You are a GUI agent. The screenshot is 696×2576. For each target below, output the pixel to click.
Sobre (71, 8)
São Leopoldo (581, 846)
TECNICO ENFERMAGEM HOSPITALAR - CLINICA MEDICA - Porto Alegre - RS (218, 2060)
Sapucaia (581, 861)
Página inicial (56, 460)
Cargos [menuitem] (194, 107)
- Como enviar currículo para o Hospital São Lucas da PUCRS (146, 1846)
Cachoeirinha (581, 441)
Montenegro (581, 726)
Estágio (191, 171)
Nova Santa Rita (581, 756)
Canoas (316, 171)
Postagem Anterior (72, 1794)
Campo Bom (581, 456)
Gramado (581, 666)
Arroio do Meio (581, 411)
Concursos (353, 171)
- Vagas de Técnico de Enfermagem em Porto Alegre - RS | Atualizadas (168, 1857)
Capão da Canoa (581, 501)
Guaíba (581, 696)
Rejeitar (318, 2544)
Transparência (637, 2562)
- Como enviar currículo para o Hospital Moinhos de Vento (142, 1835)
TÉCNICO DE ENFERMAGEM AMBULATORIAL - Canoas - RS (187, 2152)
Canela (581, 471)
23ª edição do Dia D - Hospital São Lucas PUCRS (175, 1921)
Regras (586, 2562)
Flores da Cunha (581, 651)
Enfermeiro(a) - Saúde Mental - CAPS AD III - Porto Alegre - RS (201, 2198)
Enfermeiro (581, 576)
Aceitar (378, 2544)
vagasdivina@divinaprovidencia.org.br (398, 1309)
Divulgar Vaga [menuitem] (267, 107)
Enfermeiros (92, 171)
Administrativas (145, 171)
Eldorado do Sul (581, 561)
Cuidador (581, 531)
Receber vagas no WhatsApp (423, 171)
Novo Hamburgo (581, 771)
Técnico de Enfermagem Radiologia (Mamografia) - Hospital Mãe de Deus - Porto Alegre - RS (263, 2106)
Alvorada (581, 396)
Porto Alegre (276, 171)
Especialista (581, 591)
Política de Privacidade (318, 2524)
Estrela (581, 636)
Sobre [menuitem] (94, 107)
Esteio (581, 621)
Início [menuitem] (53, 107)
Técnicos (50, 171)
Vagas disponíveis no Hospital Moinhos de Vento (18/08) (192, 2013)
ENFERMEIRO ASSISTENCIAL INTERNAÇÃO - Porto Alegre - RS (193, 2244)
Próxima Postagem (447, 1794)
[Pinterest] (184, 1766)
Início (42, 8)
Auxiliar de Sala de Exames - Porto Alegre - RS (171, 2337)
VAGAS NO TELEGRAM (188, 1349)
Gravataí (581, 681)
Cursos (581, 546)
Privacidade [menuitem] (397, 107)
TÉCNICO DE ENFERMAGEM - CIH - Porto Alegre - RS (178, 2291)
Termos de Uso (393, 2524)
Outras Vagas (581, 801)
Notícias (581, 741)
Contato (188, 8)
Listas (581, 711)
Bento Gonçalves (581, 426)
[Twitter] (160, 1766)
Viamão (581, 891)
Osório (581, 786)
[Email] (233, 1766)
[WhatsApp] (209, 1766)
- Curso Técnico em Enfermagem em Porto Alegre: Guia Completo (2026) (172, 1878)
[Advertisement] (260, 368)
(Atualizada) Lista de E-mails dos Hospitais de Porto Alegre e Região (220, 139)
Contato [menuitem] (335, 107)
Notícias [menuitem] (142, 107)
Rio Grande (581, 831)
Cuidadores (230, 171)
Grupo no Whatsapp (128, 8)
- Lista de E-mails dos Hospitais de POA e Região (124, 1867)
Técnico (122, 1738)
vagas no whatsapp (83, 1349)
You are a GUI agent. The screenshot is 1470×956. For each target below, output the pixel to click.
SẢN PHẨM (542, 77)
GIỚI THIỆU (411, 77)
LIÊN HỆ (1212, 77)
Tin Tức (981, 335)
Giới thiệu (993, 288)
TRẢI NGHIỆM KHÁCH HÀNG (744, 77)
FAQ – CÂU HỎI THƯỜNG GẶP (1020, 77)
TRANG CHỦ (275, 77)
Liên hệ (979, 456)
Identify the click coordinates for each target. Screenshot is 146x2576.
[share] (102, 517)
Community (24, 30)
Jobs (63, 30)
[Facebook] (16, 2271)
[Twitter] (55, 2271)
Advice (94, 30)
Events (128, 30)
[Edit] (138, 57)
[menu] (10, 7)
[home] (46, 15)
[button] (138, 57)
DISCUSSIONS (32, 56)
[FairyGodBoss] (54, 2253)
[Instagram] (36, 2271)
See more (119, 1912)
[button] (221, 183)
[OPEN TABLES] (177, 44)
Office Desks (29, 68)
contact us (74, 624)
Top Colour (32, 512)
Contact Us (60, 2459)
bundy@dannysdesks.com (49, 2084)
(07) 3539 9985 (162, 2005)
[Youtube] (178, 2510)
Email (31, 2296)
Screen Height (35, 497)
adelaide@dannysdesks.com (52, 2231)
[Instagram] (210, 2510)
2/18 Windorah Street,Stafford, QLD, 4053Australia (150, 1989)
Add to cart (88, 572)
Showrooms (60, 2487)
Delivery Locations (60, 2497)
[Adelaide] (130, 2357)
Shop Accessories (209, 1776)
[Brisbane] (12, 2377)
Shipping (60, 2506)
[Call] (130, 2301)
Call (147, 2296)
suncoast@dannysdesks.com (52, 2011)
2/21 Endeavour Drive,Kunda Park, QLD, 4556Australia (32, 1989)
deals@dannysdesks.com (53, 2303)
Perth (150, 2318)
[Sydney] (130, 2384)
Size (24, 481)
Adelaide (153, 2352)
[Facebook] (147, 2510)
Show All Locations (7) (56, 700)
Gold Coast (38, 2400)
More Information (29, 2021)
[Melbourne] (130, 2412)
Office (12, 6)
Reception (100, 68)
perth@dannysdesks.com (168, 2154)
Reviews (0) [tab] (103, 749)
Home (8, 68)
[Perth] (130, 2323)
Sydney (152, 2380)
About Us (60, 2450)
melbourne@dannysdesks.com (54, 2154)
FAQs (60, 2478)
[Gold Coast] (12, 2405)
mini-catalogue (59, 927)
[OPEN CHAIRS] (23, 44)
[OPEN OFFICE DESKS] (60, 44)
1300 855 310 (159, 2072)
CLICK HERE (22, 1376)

------------

● Task objective: Your output should be an exact copy of every line from the one containing "[Facebook] (16, 2271)" through the end of the records.

● Solution to this task:
[Facebook] (16, 2271)
[Twitter] (55, 2271)
Advice (94, 30)
Events (128, 30)
[Edit] (138, 57)
[menu] (10, 7)
[home] (46, 15)
[button] (138, 57)
DISCUSSIONS (32, 56)
[FairyGodBoss] (54, 2253)
[Instagram] (36, 2271)
See more (119, 1912)
[button] (221, 183)
[OPEN TABLES] (177, 44)
Office Desks (29, 68)
contact us (74, 624)
Top Colour (32, 512)
Contact Us (60, 2459)
bundy@dannysdesks.com (49, 2084)
(07) 3539 9985 (162, 2005)
[Youtube] (178, 2510)
Email (31, 2296)
Screen Height (35, 497)
adelaide@dannysdesks.com (52, 2231)
[Instagram] (210, 2510)
2/18 Windorah Street,Stafford, QLD, 4053Australia (150, 1989)
Add to cart (88, 572)
Showrooms (60, 2487)
Delivery Locations (60, 2497)
[Adelaide] (130, 2357)
Shop Accessories (209, 1776)
[Brisbane] (12, 2377)
Shipping (60, 2506)
[Call] (130, 2301)
Call (147, 2296)
suncoast@dannysdesks.com (52, 2011)
2/21 Endeavour Drive,Kunda Park, QLD, 4556Australia (32, 1989)
deals@dannysdesks.com (53, 2303)
Perth (150, 2318)
[Sydney] (130, 2384)
Size (24, 481)
Adelaide (153, 2352)
[Facebook] (147, 2510)
Show All Locations (7) (56, 700)
Gold Coast (38, 2400)
More Information (29, 2021)
[Melbourne] (130, 2412)
Office (12, 6)
Reception (100, 68)
perth@dannysdesks.com (168, 2154)
Reviews (0) [tab] (103, 749)
Home (8, 68)
[Perth] (130, 2323)
Sydney (152, 2380)
About Us (60, 2450)
melbourne@dannysdesks.com (54, 2154)
FAQs (60, 2478)
[Gold Coast] (12, 2405)
mini-catalogue (59, 927)
[OPEN CHAIRS] (23, 44)
[OPEN OFFICE DESKS] (60, 44)
1300 855 310 (159, 2072)
CLICK HERE (22, 1376)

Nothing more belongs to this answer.